_Prompt_: Your task is to set down the records below again, exactly.

Collected data entries:
┄┄┄┄┄┄┄┄┄┄
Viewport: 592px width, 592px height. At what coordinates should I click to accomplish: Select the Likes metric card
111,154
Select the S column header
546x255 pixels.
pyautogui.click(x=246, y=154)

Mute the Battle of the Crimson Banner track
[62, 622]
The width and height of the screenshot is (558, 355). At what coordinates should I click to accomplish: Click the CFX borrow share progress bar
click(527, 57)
┄┄┄┄┄┄┄┄┄┄
_Exercise result_:
Viewport: 592px width, 592px height. At what coordinates should I click to accomplish: Select the Likes metric card
111,154
Select the S column header
546x255 pixels.
pyautogui.click(x=246, y=154)

Mute the Battle of the Crimson Banner track
[62, 622]
The width and height of the screenshot is (558, 355). At what coordinates should I click to accomplish: Click the CFX borrow share progress bar
click(527, 57)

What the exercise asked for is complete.